Local elections are the procedures by which citizens in a community choose the MUNICIPAL GOVERNMENT.

Local Elections

Local elections are the procedures by which citizens in a community choose the MUNICIPAL GOVERNMENT. Federal and provincial election systems are generally designed by a nonpartisan independent agency, reducing the possibilities for gerrymandering or for the drawing of election rules to the advantage of incumbents (see REDISTRIBUTION). But in Canada, responsibility for redesigning local elections normally rests with the municipal council itself.

Constituency boundaries, known as "wards" in municipal elections, may be one of 3 types. In smaller urban centres, election at-large is common; the municipality as a whole is the constituency. Vancouver is the largest city using this system, which works to the advantage of corporate, professional and blue-ribbon civic groups. To reduce the costs of city-wide campaigning, other large cities such as Edmonton, or Winnipeg prior to 1971, have adopted division into a few large multi-member "strip" wards that pay no attention to natural geographic or community boundaries. Wards may also be drawn in a "block" design to encompass neighbourhoods, a system favoured by left-of-centre politicians and leaders of community associations or some minority groups. Montréal, Toronto and now Winnipeg elect on this basis.

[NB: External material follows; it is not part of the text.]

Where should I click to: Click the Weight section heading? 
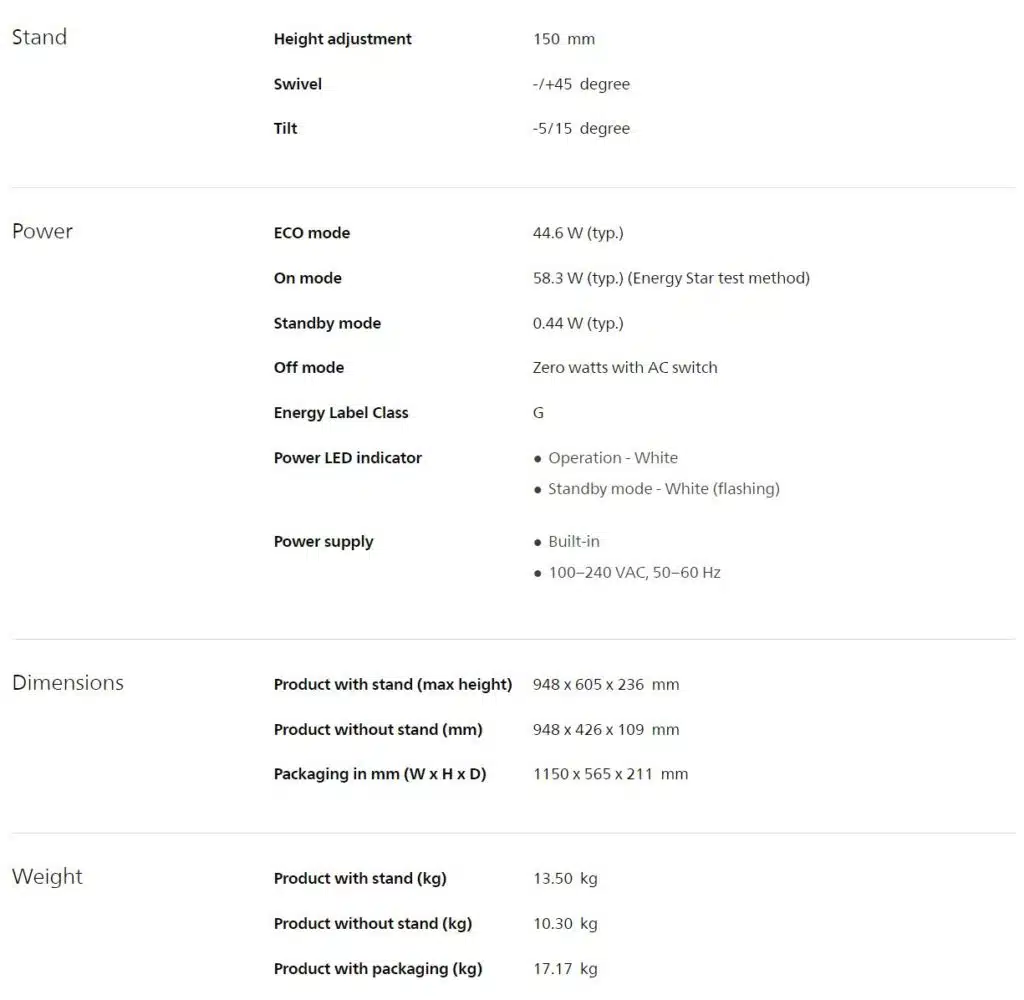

Canadian local elections are nominally nonpartisan, which means that candidates are not identified by party on the ballot paper. These elections, unlike provincial and federal elections, are held at a fixed time (designated by the Municipal Elections Act). Candidates' names are listed alphabetically on the ballot and those elected are usually independents or loosely attached to a purely local party. Voter turnout is low (30% is usually considered good), and incumbents enjoy a considerable advantage because voters recognize their names. At-large elections magnify both these conditions because the voter must make so many ballot choices. To become a candidate usually requires only a nominal cash deposit and the filing of a petition on the candidate's behalf by a small number of electors. Campaign contributions are not tax deductible in most provinces.

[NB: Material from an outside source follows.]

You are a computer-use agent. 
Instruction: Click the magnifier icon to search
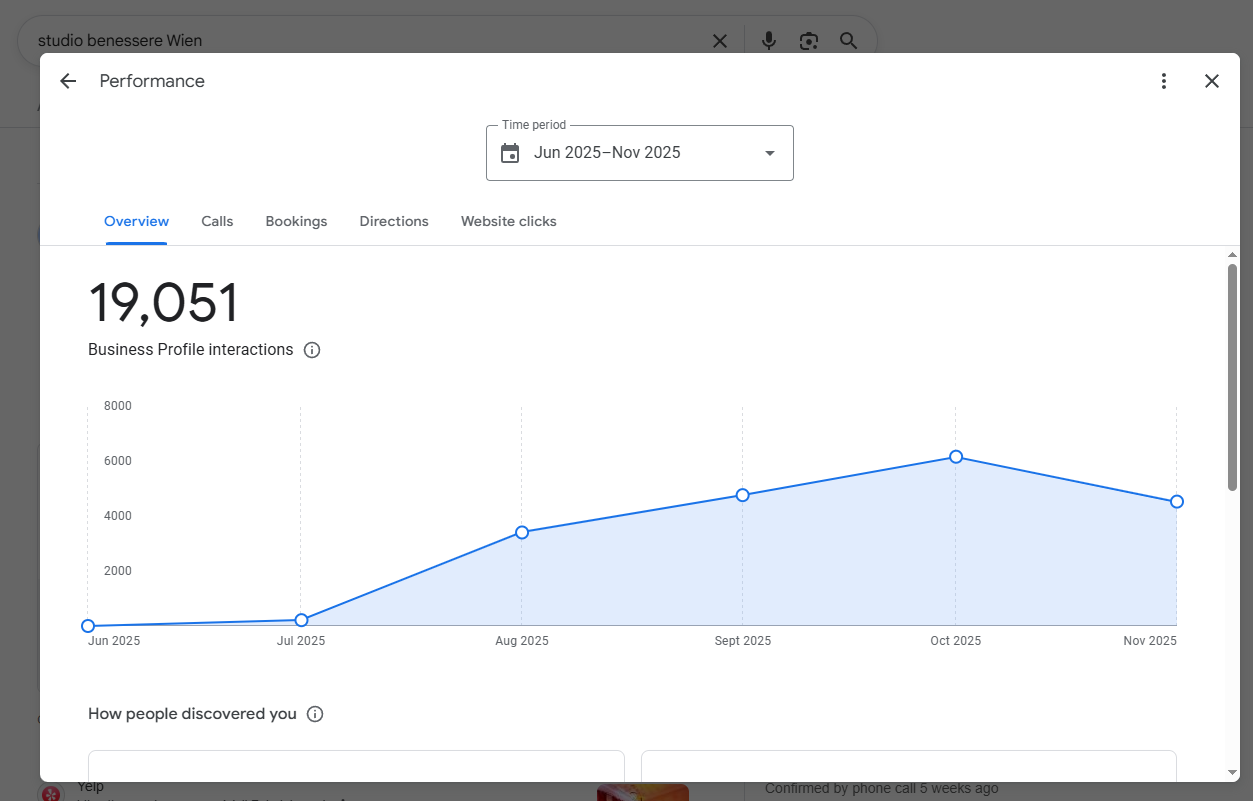[848, 40]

Historically the right to vote was tied to both gender (male) and property holdings, and the property had to be of a certain value (although this restriction became less important in the 20th century as values were not adjusted for inflation). The tenant of a house is a property holder; a lodger is not. An apartment dweller may or may not be considered a property holder, depending on provincial legislation. The practice of plural voting, ie, being entitled to vote in each municipality or ward (sometimes in each polling division) where property is owned, was widespread until well after WWII.

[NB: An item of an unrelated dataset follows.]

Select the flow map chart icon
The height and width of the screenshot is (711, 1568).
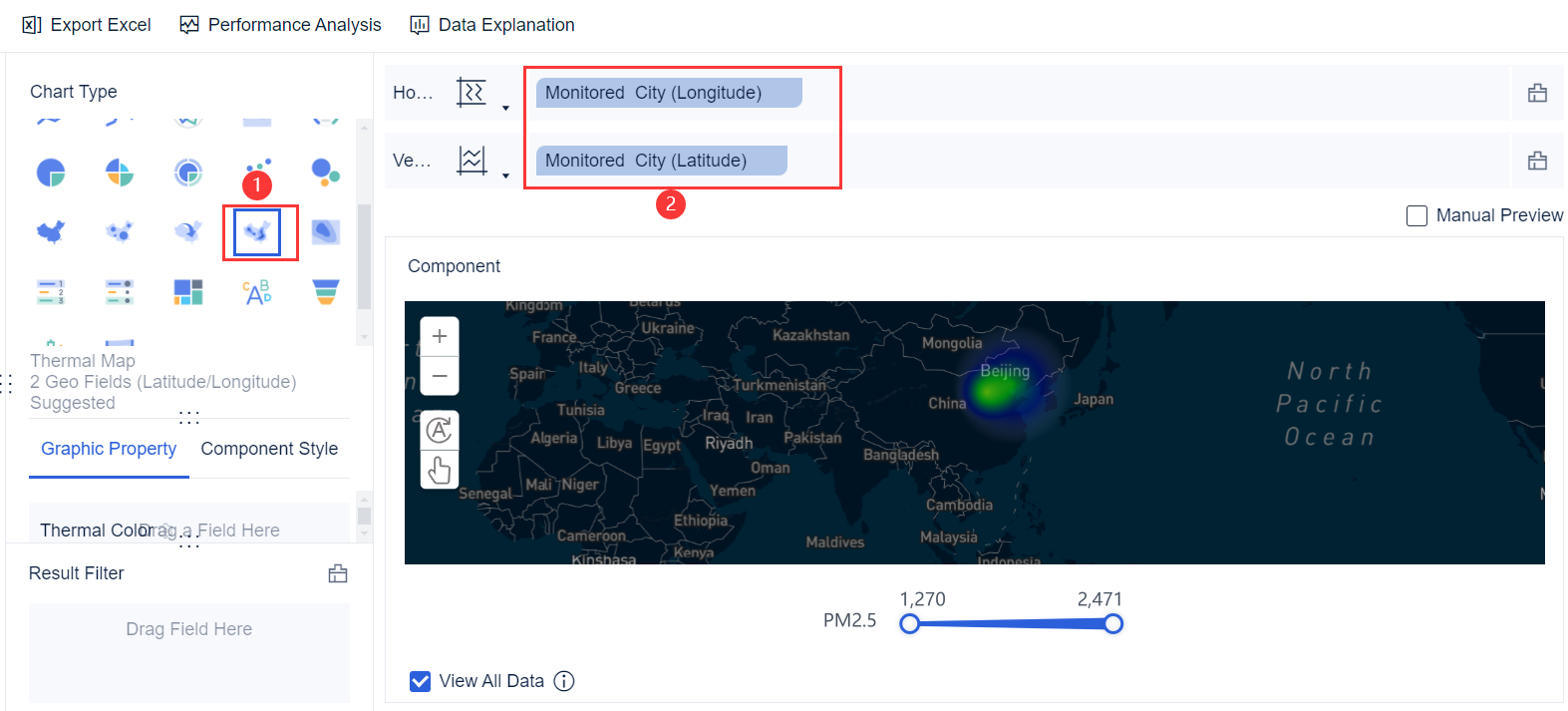[188, 232]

Since the mid-1960s, the provinces have widely extended the FRANCHISE so that it is virtually universal and a right of citizenship. Today there is frequently a municipal enumeration before an election. Votes are normally tabulated on a plurality basis, and the person (or persons, where there is a multi-member ward or at-large election) receiving the most votes is declared elected. To increase artificially the number of votes winning candidates have received, various provinces in the past, eg, Alberta and Manitoba, have permitted their municipalities to employ a form of proportional representation using a transferable ballot.

Finally, unlike federal and provincial politicians, municipal councillors are elected for an established term of 2 or 3 years, which may have policy implications, eg, unpopular or controversial decisions would not normally be expected of a council in the months immediately prior to the fixed voting date.